| Exercise aim |
Please rewrite the items below with every "computer-use agent" swapped for "screen assistant", leaving everything else unchanged.

| Data excerpts |
** begin **

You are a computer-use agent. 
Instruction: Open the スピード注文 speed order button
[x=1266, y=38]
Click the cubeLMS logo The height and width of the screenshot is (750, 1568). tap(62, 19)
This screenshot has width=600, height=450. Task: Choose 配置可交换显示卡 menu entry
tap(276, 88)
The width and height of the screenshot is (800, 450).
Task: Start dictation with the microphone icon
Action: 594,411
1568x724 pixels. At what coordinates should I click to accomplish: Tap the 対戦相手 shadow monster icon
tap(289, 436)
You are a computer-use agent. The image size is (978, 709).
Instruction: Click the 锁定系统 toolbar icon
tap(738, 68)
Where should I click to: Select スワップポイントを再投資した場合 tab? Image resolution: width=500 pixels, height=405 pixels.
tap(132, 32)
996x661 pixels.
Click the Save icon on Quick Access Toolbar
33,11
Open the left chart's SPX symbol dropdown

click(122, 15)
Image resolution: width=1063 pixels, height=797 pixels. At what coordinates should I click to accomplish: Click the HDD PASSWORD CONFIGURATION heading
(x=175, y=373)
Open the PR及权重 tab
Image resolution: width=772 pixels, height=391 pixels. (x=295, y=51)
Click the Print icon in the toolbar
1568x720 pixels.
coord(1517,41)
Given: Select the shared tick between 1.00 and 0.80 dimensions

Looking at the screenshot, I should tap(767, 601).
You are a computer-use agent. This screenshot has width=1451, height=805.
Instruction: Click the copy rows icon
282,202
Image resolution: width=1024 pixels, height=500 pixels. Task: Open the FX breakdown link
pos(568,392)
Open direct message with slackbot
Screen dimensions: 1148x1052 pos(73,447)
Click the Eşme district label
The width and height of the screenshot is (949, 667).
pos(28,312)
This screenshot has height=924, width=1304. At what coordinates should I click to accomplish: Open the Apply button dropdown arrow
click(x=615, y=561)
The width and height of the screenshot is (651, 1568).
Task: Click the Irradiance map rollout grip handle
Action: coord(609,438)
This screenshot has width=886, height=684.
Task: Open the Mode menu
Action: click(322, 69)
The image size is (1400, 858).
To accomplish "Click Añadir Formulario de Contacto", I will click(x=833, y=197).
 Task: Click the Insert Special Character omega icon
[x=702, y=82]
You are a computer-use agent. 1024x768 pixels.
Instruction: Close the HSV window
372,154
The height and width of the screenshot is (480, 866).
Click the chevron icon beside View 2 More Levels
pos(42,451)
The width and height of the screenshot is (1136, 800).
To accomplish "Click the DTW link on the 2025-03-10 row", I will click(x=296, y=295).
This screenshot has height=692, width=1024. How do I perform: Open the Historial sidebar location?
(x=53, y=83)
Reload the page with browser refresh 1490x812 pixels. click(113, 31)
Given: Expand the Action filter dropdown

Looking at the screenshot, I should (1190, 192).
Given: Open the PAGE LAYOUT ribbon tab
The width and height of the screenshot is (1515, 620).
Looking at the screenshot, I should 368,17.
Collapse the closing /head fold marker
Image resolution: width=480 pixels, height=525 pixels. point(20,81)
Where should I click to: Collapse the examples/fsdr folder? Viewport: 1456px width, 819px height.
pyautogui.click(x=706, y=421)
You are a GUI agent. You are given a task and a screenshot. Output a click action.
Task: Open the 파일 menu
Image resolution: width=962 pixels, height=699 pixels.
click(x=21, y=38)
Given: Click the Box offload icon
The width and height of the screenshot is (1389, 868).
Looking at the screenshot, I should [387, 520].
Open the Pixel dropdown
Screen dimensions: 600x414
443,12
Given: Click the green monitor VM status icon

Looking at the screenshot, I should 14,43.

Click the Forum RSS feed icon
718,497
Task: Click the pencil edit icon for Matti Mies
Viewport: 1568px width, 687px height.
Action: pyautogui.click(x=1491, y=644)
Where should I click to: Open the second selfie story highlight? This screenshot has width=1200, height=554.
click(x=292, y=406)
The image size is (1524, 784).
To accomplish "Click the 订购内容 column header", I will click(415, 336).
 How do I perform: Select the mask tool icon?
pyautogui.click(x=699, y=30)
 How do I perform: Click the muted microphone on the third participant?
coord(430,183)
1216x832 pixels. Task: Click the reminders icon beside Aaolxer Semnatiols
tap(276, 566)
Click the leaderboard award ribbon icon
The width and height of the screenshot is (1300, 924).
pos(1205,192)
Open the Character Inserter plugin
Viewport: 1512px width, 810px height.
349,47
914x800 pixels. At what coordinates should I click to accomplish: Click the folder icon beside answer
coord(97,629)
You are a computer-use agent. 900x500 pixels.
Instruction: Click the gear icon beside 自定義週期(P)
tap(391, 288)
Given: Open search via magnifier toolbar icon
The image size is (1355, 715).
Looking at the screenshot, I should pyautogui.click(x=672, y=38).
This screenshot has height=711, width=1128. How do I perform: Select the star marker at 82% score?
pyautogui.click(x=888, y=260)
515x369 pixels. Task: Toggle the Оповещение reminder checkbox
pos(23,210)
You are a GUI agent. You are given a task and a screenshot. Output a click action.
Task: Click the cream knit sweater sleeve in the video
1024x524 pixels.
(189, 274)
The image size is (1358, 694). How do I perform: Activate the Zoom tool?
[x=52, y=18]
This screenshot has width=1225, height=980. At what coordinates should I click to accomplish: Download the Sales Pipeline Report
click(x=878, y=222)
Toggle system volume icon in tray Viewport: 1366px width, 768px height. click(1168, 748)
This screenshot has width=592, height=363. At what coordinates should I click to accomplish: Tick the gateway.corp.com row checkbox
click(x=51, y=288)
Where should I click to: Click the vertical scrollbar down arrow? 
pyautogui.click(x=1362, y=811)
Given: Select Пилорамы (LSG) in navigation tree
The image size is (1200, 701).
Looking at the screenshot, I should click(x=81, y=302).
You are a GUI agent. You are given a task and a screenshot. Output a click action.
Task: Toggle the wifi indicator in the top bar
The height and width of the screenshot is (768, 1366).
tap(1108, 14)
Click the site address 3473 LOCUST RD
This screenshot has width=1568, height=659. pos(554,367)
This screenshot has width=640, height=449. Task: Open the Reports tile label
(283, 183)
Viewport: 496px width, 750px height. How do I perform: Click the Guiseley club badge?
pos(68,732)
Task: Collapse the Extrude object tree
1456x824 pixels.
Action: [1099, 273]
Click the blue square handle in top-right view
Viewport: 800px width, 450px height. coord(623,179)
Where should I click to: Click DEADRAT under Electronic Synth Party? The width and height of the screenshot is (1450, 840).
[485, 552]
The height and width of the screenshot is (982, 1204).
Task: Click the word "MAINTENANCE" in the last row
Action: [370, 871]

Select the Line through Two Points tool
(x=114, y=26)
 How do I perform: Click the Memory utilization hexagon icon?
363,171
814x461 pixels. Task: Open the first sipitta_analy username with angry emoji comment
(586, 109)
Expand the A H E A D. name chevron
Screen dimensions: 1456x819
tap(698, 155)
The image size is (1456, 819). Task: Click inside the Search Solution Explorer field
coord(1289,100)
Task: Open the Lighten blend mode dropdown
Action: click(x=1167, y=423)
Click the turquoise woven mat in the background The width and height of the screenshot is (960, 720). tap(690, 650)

** end **

| Output of the task |
You are a screen assistant. 
Instruction: Open the スピード注文 speed order button
[x=1266, y=38]
Click the cubeLMS logo The height and width of the screenshot is (750, 1568). tap(62, 19)
This screenshot has width=600, height=450. Task: Choose 配置可交换显示卡 menu entry
tap(276, 88)
The width and height of the screenshot is (800, 450).
Task: Start dictation with the microphone icon
Action: 594,411
1568x724 pixels. At what coordinates should I click to accomplish: Tap the 対戦相手 shadow monster icon
tap(289, 436)
You are a screen assistant. The image size is (978, 709).
Instruction: Click the 锁定系统 toolbar icon
tap(738, 68)
Where should I click to: Select スワップポイントを再投資した場合 tab? Image resolution: width=500 pixels, height=405 pixels.
tap(132, 32)
996x661 pixels.
Click the Save icon on Quick Access Toolbar
33,11
Open the left chart's SPX symbol dropdown

click(122, 15)
Image resolution: width=1063 pixels, height=797 pixels. At what coordinates should I click to accomplish: Click the HDD PASSWORD CONFIGURATION heading
(x=175, y=373)
Open the PR及权重 tab
Image resolution: width=772 pixels, height=391 pixels. (x=295, y=51)
Click the Print icon in the toolbar
1568x720 pixels.
coord(1517,41)
Given: Select the shared tick between 1.00 and 0.80 dimensions

Looking at the screenshot, I should tap(767, 601).
You are a screen assistant. This screenshot has width=1451, height=805.
Instruction: Click the copy rows icon
282,202
Image resolution: width=1024 pixels, height=500 pixels. Task: Open the FX breakdown link
pos(568,392)
Open direct message with slackbot
Screen dimensions: 1148x1052 pos(73,447)
Click the Eşme district label
The width and height of the screenshot is (949, 667).
pos(28,312)
This screenshot has height=924, width=1304. At what coordinates should I click to accomplish: Open the Apply button dropdown arrow
click(x=615, y=561)
The width and height of the screenshot is (651, 1568).
Task: Click the Irradiance map rollout grip handle
Action: coord(609,438)
This screenshot has width=886, height=684.
Task: Open the Mode menu
Action: click(322, 69)
The image size is (1400, 858).
To accomplish "Click Añadir Formulario de Contacto", I will click(x=833, y=197).
 Task: Click the Insert Special Character omega icon
[x=702, y=82]
You are a screen assistant. 1024x768 pixels.
Instruction: Close the HSV window
372,154
The height and width of the screenshot is (480, 866).
Click the chevron icon beside View 2 More Levels
pos(42,451)
The width and height of the screenshot is (1136, 800).
To accomplish "Click the DTW link on the 2025-03-10 row", I will click(x=296, y=295).
This screenshot has height=692, width=1024. How do I perform: Open the Historial sidebar location?
(x=53, y=83)
Reload the page with browser refresh 1490x812 pixels. click(113, 31)
Given: Expand the Action filter dropdown

Looking at the screenshot, I should (1190, 192).
Given: Open the PAGE LAYOUT ribbon tab
The width and height of the screenshot is (1515, 620).
Looking at the screenshot, I should 368,17.
Collapse the closing /head fold marker
Image resolution: width=480 pixels, height=525 pixels. point(20,81)
Where should I click to: Collapse the examples/fsdr folder? Viewport: 1456px width, 819px height.
pyautogui.click(x=706, y=421)
You are a GUI agent. You are given a task and a screenshot. Output a click action.
Task: Open the 파일 menu
Image resolution: width=962 pixels, height=699 pixels.
click(x=21, y=38)
Given: Click the Box offload icon
The width and height of the screenshot is (1389, 868).
Looking at the screenshot, I should [387, 520].
Open the Pixel dropdown
Screen dimensions: 600x414
443,12
Given: Click the green monitor VM status icon

Looking at the screenshot, I should 14,43.

Click the Forum RSS feed icon
718,497
Task: Click the pencil edit icon for Matti Mies
Viewport: 1568px width, 687px height.
Action: pyautogui.click(x=1491, y=644)
Where should I click to: Open the second selfie story highlight? This screenshot has width=1200, height=554.
click(x=292, y=406)
The image size is (1524, 784).
To accomplish "Click the 订购内容 column header", I will click(415, 336).
 How do I perform: Select the mask tool icon?
pyautogui.click(x=699, y=30)
 How do I perform: Click the muted microphone on the third participant?
coord(430,183)
1216x832 pixels. Task: Click the reminders icon beside Aaolxer Semnatiols
tap(276, 566)
Click the leaderboard award ribbon icon
The width and height of the screenshot is (1300, 924).
pos(1205,192)
Open the Character Inserter plugin
Viewport: 1512px width, 810px height.
349,47
914x800 pixels. At what coordinates should I click to accomplish: Click the folder icon beside answer
coord(97,629)
You are a screen assistant. 900x500 pixels.
Instruction: Click the gear icon beside 自定義週期(P)
tap(391, 288)
Given: Open search via magnifier toolbar icon
The image size is (1355, 715).
Looking at the screenshot, I should pyautogui.click(x=672, y=38).
This screenshot has height=711, width=1128. How do I perform: Select the star marker at 82% score?
pyautogui.click(x=888, y=260)
515x369 pixels. Task: Toggle the Оповещение reminder checkbox
pos(23,210)
You are a GUI agent. You are given a task and a screenshot. Output a click action.
Task: Click the cream knit sweater sleeve in the video
1024x524 pixels.
(189, 274)
The image size is (1358, 694). How do I perform: Activate the Zoom tool?
[x=52, y=18]
This screenshot has width=1225, height=980. At what coordinates should I click to accomplish: Download the Sales Pipeline Report
click(x=878, y=222)
Toggle system volume icon in tray Viewport: 1366px width, 768px height. click(1168, 748)
This screenshot has width=592, height=363. At what coordinates should I click to accomplish: Tick the gateway.corp.com row checkbox
click(x=51, y=288)
Where should I click to: Click the vertical scrollbar down arrow? 
pyautogui.click(x=1362, y=811)
Given: Select Пилорамы (LSG) in navigation tree
The image size is (1200, 701).
Looking at the screenshot, I should click(x=81, y=302).
You are a GUI agent. You are given a task and a screenshot. Output a click action.
Task: Toggle the wifi indicator in the top bar
The height and width of the screenshot is (768, 1366).
tap(1108, 14)
Click the site address 3473 LOCUST RD
This screenshot has width=1568, height=659. pos(554,367)
This screenshot has width=640, height=449. Task: Open the Reports tile label
(283, 183)
Viewport: 496px width, 750px height. How do I perform: Click the Guiseley club badge?
pos(68,732)
Task: Collapse the Extrude object tree
1456x824 pixels.
Action: [1099, 273]
Click the blue square handle in top-right view
Viewport: 800px width, 450px height. coord(623,179)
Where should I click to: Click DEADRAT under Electronic Synth Party? The width and height of the screenshot is (1450, 840).
[485, 552]
The height and width of the screenshot is (982, 1204).
Task: Click the word "MAINTENANCE" in the last row
Action: [370, 871]

Select the Line through Two Points tool
(x=114, y=26)
 How do I perform: Click the Memory utilization hexagon icon?
363,171
814x461 pixels. Task: Open the first sipitta_analy username with angry emoji comment
(586, 109)
Expand the A H E A D. name chevron
Screen dimensions: 1456x819
tap(698, 155)
The image size is (1456, 819). Task: Click inside the Search Solution Explorer field
coord(1289,100)
Task: Open the Lighten blend mode dropdown
Action: click(x=1167, y=423)
Click the turquoise woven mat in the background The width and height of the screenshot is (960, 720). tap(690, 650)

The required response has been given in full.